Périodiques imprimés et journaux électroniques

Le taux des périodiques imprimés et journaux électroniques ayant adapté leurs statuts aux dispositions du Code de la presse et de l’édition ne dépasse pas 13 %, indique le rapport annuel sur la mise en œuvre de la politique pénale et sur l’action du Ministère public au titre de l’année 2018.

Le Ministère public a constaté que 381 périodiques imprimés et journaux électroniques se sont conformés aux dispositions de la loi et ont procédé à la déclaration de leur publication sur un total de quelque 3.000 périodiques et journaux électroniques.

Le rapport précise que Rabat concentre le plus grand nombre de publications et journaux électroniques dont le statut juridique n’est pas conforme aux dispositions de la loi, et ce avec 895 publications et journaux électroniques non conformes sur un total de 936, suivie de Casablanca (639 sur 774) et Marrakech (334 sur 358).

Les différents parquets ne disposent pas, aujourd’hui, du nombre exact des sites électroniques en raison de l’absence de la déclaration préalable.

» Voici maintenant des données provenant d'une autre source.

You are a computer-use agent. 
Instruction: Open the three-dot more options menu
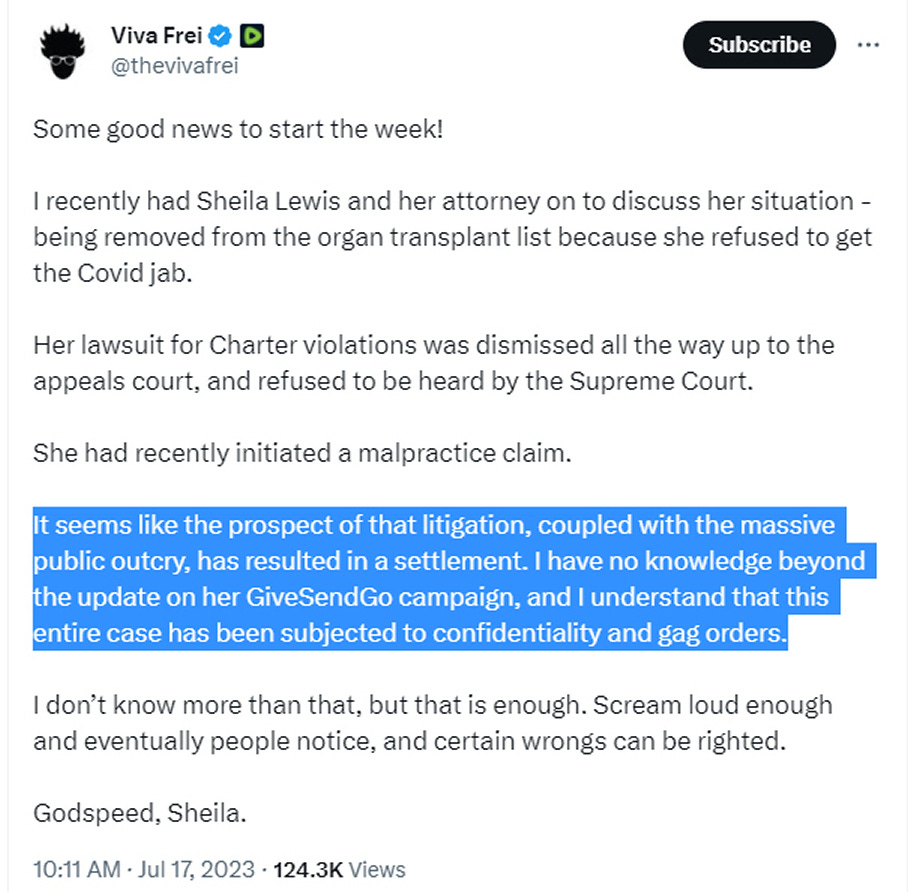pos(868,45)
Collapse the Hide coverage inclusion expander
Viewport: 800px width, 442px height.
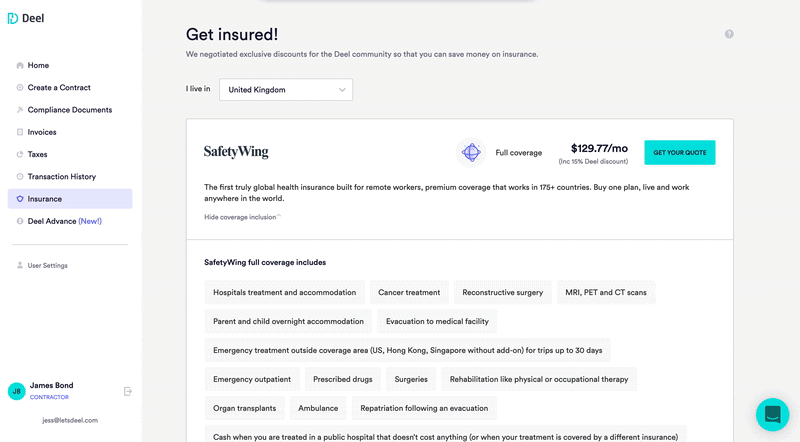click(242, 217)
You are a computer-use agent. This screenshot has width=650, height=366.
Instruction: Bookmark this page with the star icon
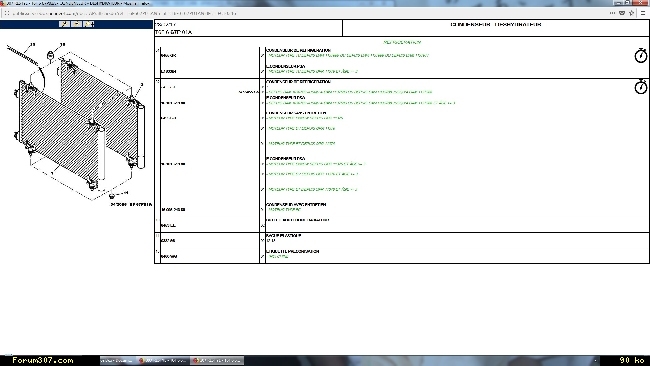click(632, 13)
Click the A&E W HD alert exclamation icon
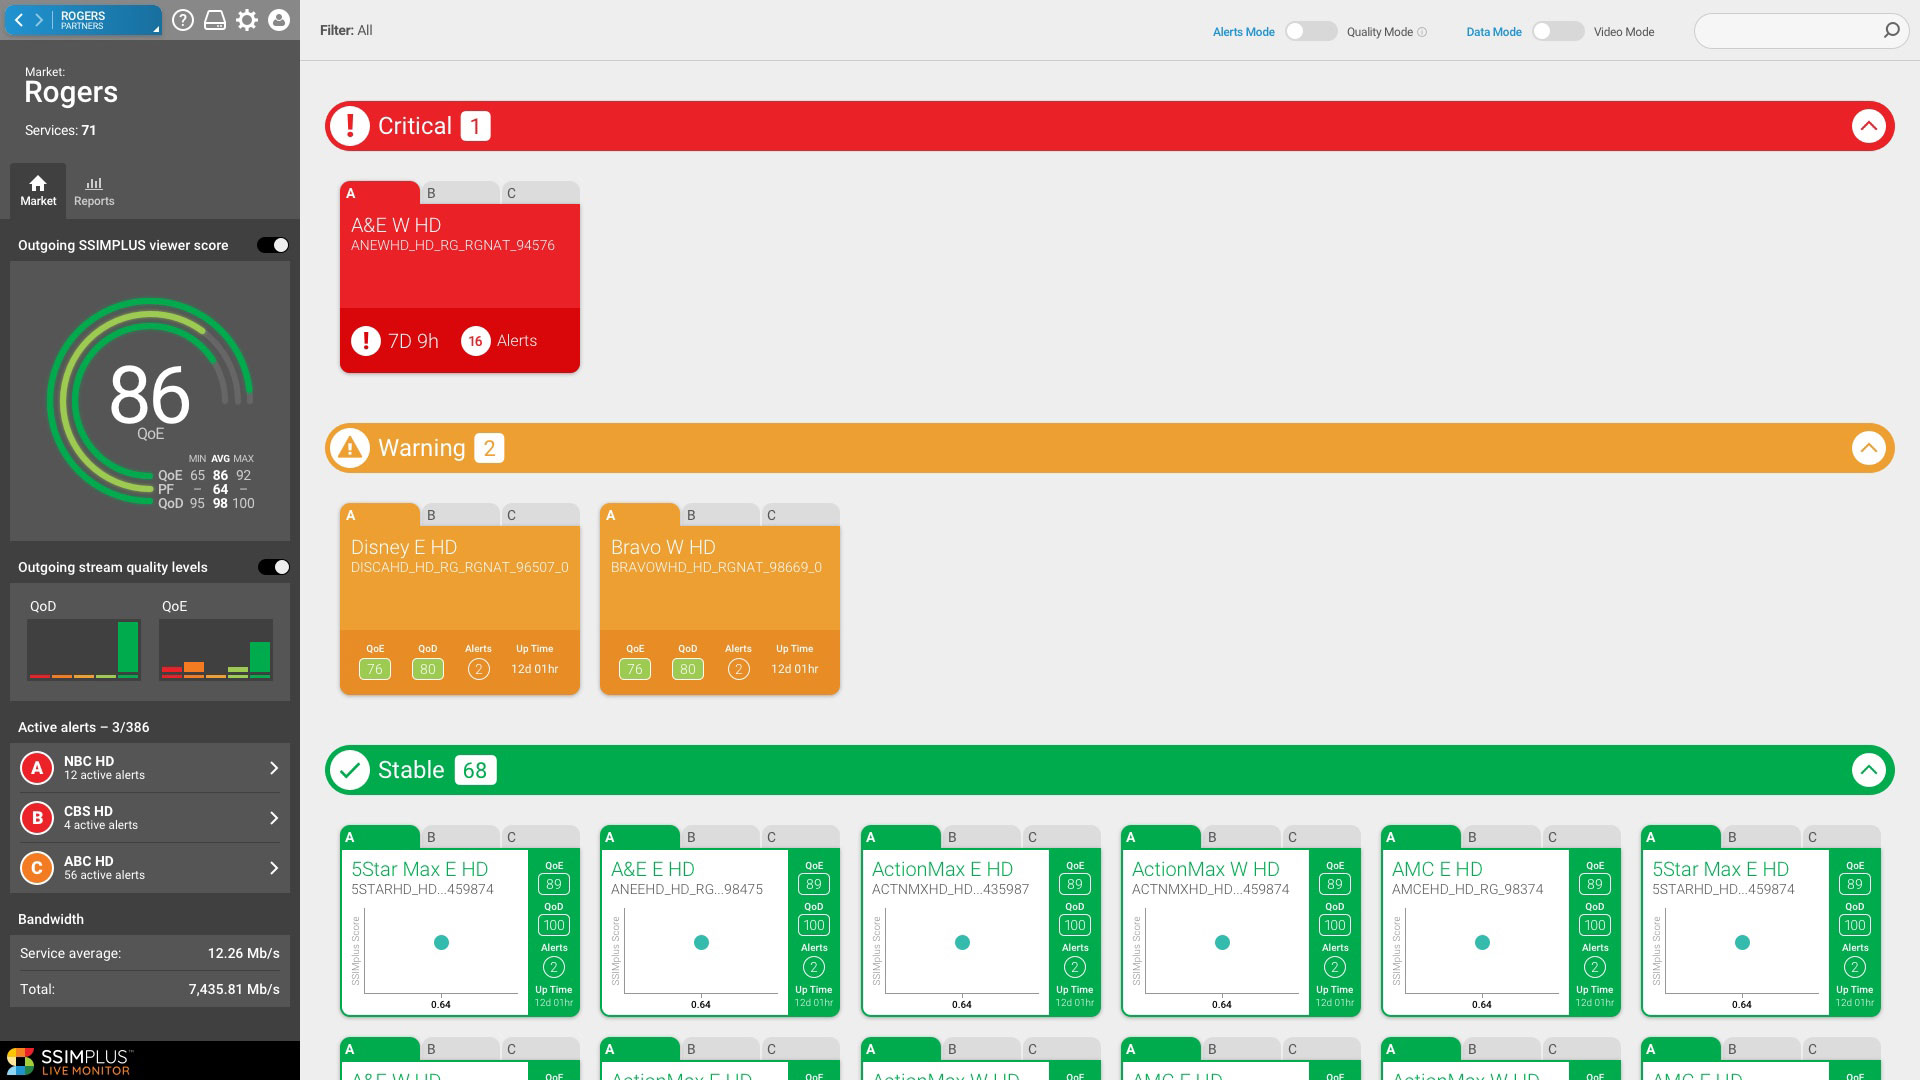The height and width of the screenshot is (1080, 1920). (366, 341)
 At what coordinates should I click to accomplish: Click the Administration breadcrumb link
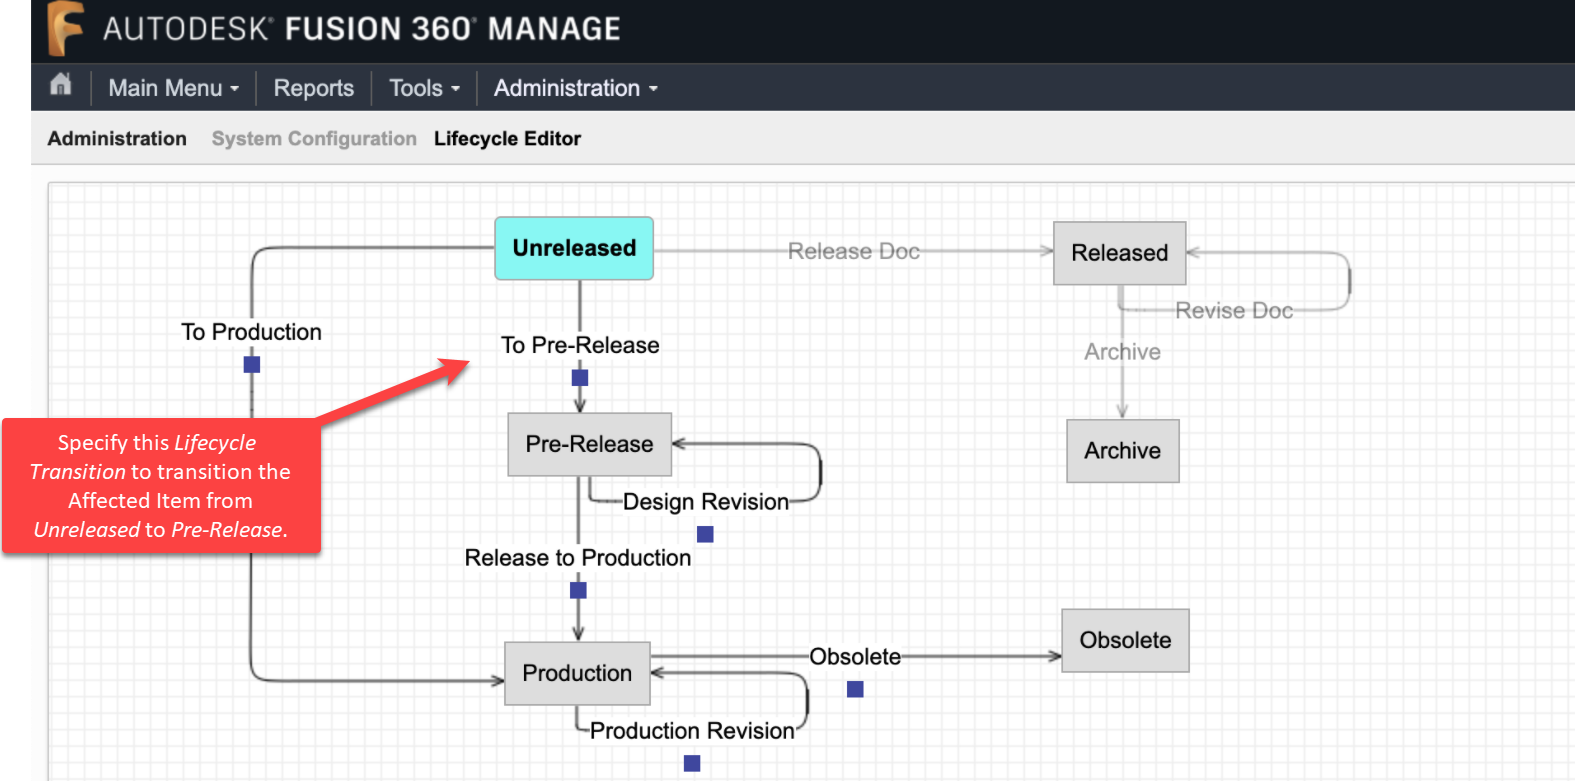click(117, 139)
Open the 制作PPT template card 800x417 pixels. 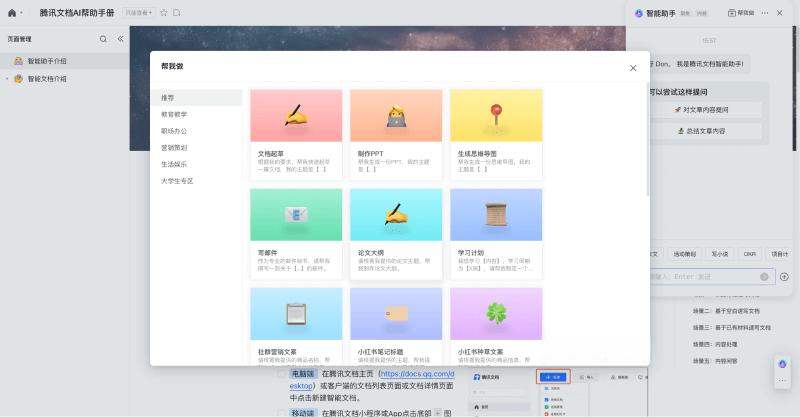396,134
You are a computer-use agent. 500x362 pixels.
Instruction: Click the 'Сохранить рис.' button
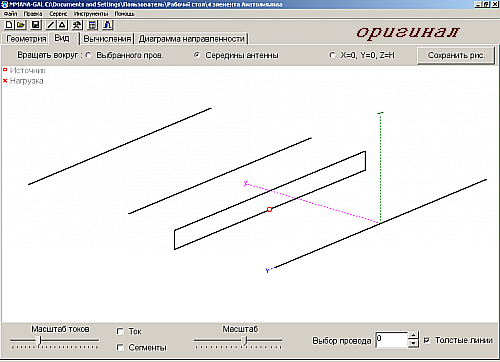tap(456, 55)
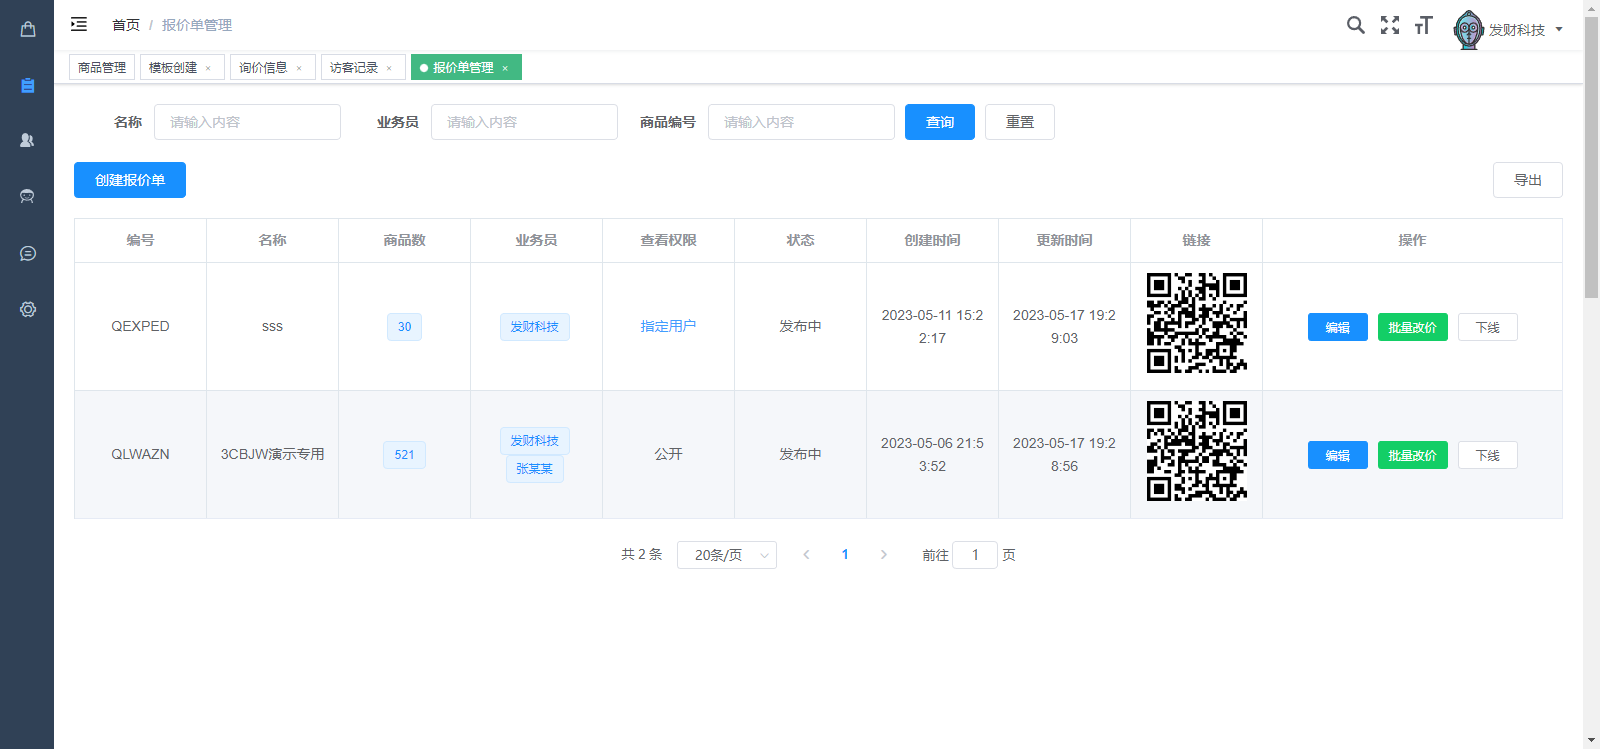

Après le délai d’un an donné aux concernés pour se conformer aux dispositions de la loi, la présidence du Ministère public a adressé une note aux parquets précisant les dispositions juridiques, en vertu de l’article 16 de la loi 88-13.

Cette instance a également appelé les parquets à vérifier que les déclarations remplissent les conditions prévues par le Code de la presse et de l’édition, tout en appelant à accélérer la mise en conformité des publications.

L’objectif, aujourd’hui est d’accélérer l’opération de mise en conformité avec la loi, avant d’activer les mesures juridiques prévues à l’encontre des supports non conformes et qui seront mises en œuvre à compter de 2019.

147 actions publiques en 2018

Un total de 147 actions publiques ont été enregistrées en 2018 en matière d’infractions de la presse, dont 142 relatives à des plaintes et seulement 5 poursuites menées à l’initiative du Ministère public.

Les rares poursuites lancées directement par les parquets répondent à des impératifs de procédures juridiques ou à la nécessité de préserver l’ordre public et les institutions, explique le rapport.

Dans les autres cas, les parties qui estiment avoir fait l’objet de délits de presse, prévus par le Code de la presse et de l’édition, ont la possibilité de porter plainte directement devant la justice, rappelle le document.